Remember Me is not that.
So far(chapter 5, several hours in, maybe something opens up, IDK yet but it's not a long game I hear I gotta be 3/5ths of the way there), you have these 3 immutable strings of combos: XXX, XYYXYY, and YXYXY. You can change up what each one does in the combo lab when the game gives them to you(the game is big on dictating at you when and where EXACTLY you can use abilities). Say you want XXX to do a lot of damage, you put the power Pressens(uggggh) on both the first two Xs, and then perhaps a chain Pressen at the end(which doubles the effect of the last Pressen). There are Pressens that give you health, ones that speed up the cooling abilities on your Sensens(uggggh), and again, the chaining one.
These combo strings are immutable. You can not switch them up. Once you start one, you have to complete it or it'll just reset to some other combo string. You can also only do one combo on one person. So if you do the YXY, dodge, and you try the XY finisher on another guy, it'll just reset. It's not like God of War where you can finish a combo with Triangle at any time in the standard Square button weak attacks, depending on the context of the situation and your timing; no you get three strings, and there's no deviating from them. Also, did I mention the camera gets really close in small spaces and kinda sucks at keeping an eye on everybody without you babysitting it all the time? Also, did I mention there isn't a lock-on? Also, did I mention the auto-lock on thing kinda sucks ass? So what you get is a lot of half-started combos when it's a group of three guys because you're always dodging attacks and your strings reset when you hit another guy or dodge the wrong thing. Not to mention the combo strings have to be hit like a rhythm game, so you spent most of the longer strings looking at the button input bar at the bottom instead of on the screen, praying to God you input this shit right and nobody interrupts you. And the sound effects and animations are REALLY fuckin' weak for combat. In Batman, you feel like fricken' BATMAN when you flying around the room, smacking armored guards and ninjas with your backflip kicks and gadgets and shit; in Remember Me you feel like a 12-year old girl in a slap fight. It's one-dimensional, repetitive, frustrating, stiff, and just plain bad.

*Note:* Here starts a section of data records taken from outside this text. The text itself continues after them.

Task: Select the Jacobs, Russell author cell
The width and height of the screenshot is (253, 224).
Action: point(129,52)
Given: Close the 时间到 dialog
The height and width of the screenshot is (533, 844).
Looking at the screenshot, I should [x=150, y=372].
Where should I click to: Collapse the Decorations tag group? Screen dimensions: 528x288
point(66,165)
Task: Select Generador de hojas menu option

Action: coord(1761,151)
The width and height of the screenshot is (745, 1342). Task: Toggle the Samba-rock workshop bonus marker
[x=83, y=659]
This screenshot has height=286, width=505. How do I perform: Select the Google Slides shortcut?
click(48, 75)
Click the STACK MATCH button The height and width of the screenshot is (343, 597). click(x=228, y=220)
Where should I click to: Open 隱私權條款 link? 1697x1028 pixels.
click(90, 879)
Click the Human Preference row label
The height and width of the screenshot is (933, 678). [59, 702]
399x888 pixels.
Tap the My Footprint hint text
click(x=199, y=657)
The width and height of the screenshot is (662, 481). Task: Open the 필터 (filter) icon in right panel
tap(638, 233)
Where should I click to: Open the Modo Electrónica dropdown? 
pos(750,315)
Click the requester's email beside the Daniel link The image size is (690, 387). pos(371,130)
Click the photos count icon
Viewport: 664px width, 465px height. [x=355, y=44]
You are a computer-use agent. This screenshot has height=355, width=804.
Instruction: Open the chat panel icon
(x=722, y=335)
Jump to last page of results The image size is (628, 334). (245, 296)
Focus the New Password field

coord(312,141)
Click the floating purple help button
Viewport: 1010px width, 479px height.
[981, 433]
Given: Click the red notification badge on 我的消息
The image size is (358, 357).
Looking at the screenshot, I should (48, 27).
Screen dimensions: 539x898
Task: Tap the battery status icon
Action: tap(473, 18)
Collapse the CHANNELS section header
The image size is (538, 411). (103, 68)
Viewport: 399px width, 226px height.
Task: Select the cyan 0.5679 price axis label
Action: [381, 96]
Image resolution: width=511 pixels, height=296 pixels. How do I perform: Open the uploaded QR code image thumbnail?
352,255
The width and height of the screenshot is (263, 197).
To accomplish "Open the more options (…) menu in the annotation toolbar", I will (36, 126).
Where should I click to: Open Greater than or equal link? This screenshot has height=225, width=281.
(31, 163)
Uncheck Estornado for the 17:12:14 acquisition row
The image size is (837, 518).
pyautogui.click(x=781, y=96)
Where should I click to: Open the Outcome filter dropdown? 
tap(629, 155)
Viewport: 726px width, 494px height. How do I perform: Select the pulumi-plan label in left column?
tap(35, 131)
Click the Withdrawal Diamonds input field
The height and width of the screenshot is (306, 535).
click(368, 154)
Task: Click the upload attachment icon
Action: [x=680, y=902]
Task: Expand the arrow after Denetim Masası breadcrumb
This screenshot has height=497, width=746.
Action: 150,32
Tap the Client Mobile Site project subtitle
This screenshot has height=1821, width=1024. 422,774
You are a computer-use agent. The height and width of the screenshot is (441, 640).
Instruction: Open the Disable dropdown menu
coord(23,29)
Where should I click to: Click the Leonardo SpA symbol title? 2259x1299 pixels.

The non-platforming/boring immutable strings of combat is occasionally broken up by the world's most rudimentary stealth sections or "puzzles" where you just follow the only path, hit a switch, and go about your way("GREAT JOB, NILIAN" constant voice in your head guy compliments). There's also these the memory remixes, which may be the single interesting element in the game, and it's mostly trial-and-error for the pre-determined elements the game allows you to mess with, and there's only 4 of 'em I hear, I've already played 2. "Neat" would be the word for those.
And it's got some great art, but it's REALLY linear. And you know I'm the last dude to complain about games being linear, but this shit gives FFXIII a run for it's money. Just lots and lots of pretty artwork. Your play space is so closed off and restricted and tiny, you never believe for a minute this is an actual world, despite all the nice set dressings.
This game does NOTHING well. Absolutely nothing. An interesting concept/cool female protagonist design and voice acting are not enough to save complete mediocrity.